[Stored data]
__________

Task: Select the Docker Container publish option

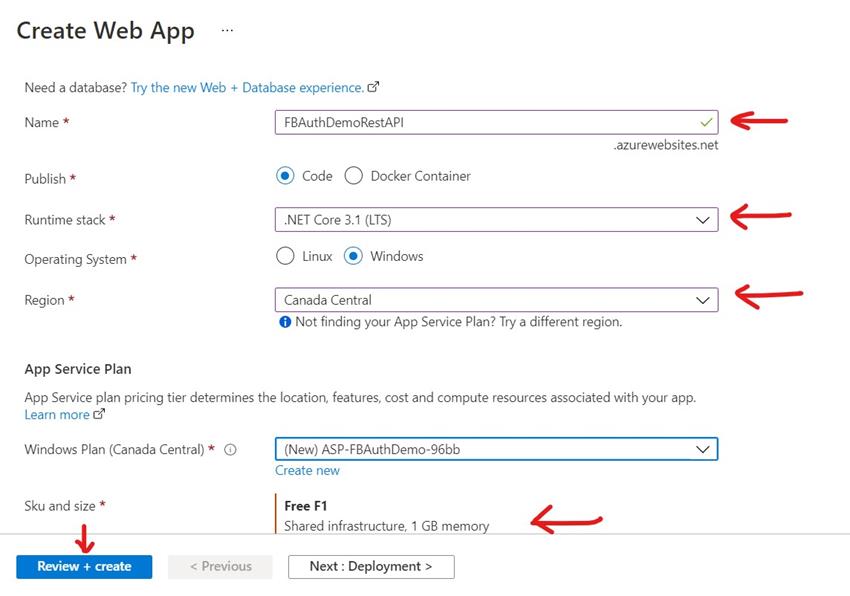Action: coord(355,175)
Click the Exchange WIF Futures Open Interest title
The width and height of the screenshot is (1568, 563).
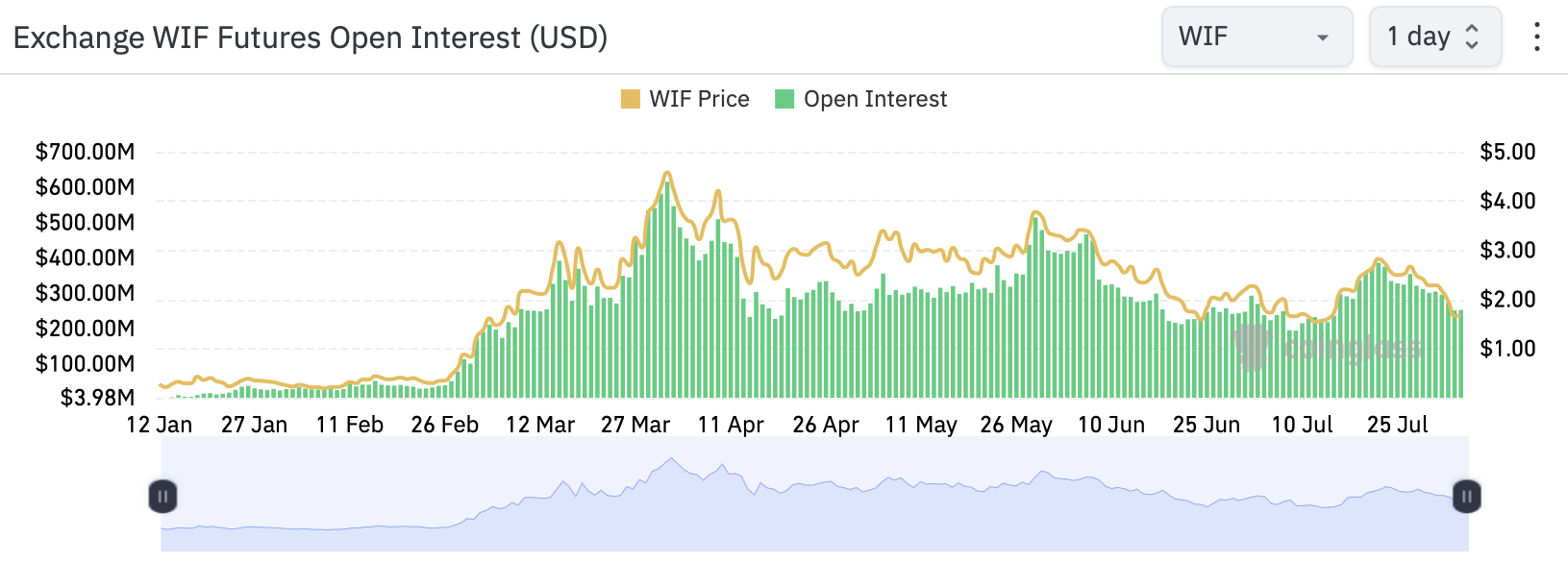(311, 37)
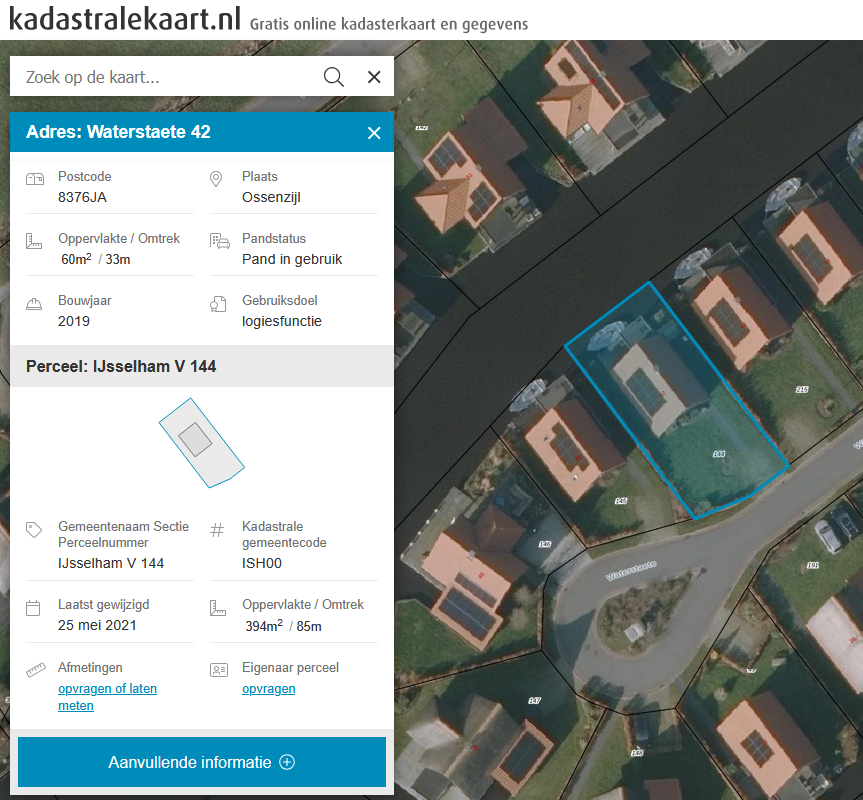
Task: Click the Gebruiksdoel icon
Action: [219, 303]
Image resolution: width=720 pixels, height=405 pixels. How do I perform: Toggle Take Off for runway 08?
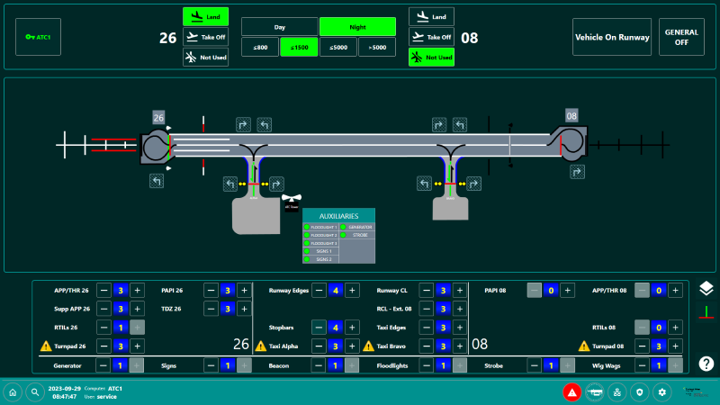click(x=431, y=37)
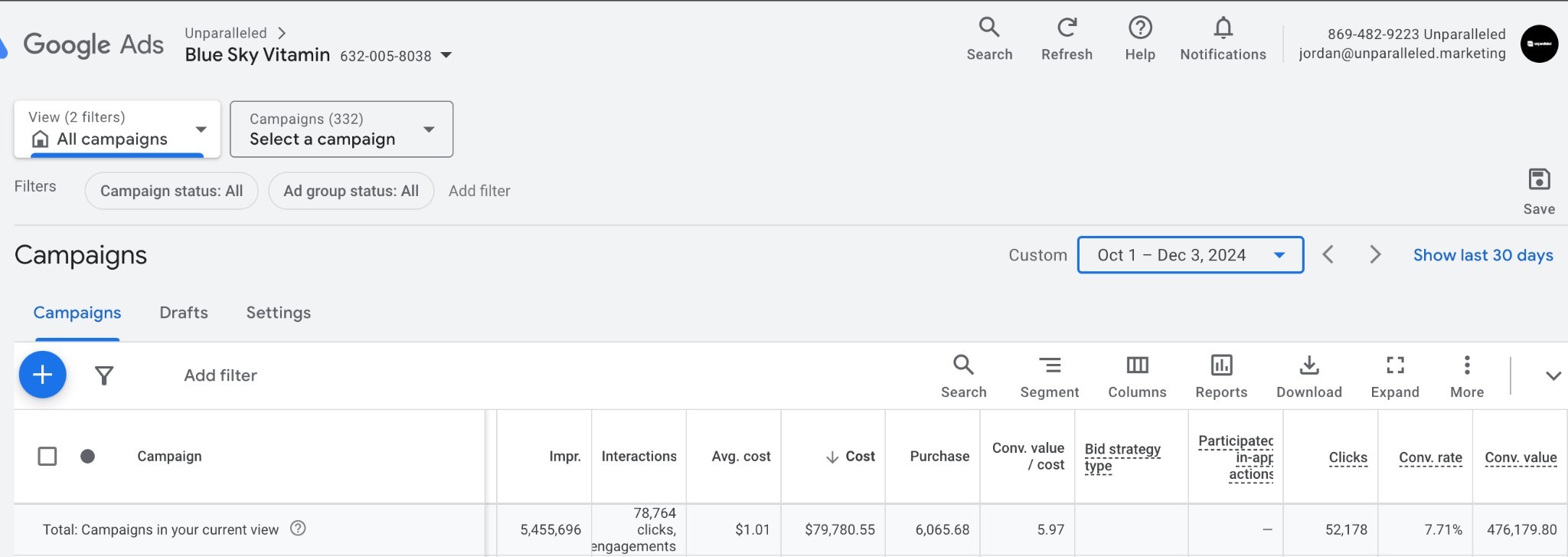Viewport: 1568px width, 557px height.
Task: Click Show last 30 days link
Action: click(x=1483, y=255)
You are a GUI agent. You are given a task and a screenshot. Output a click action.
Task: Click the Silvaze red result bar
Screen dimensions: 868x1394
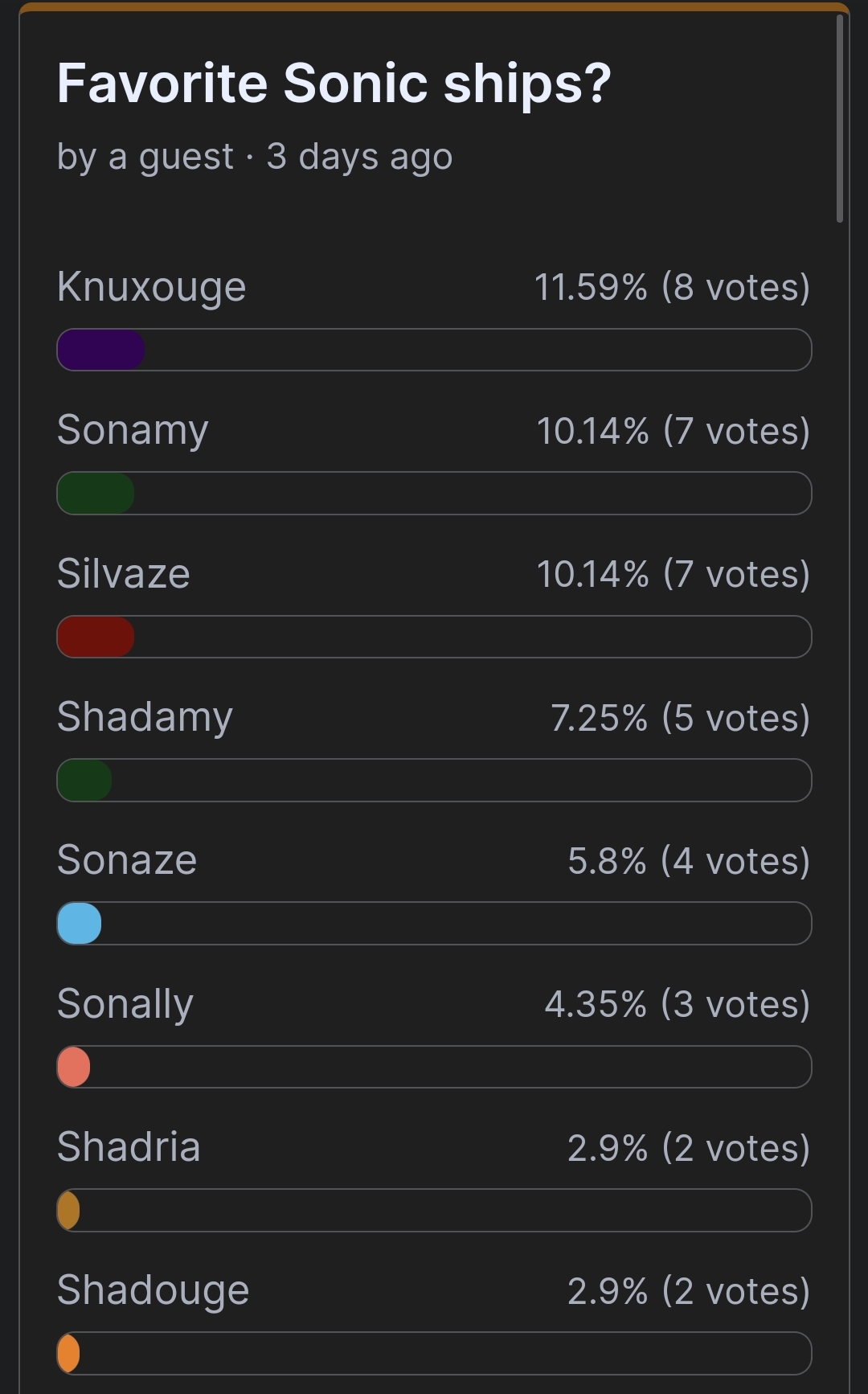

__________

# [Work required]
Only the lines from the one holding "You are a GUI" through the end of the records belong in the answer, copied exactly and without pictures.

# [Result of the exercise]
You are a GUI agent. You are given a task and a screenshot. Output a click action.
Task: Click the Silvaze red result bar
Screen dimensions: 868x1394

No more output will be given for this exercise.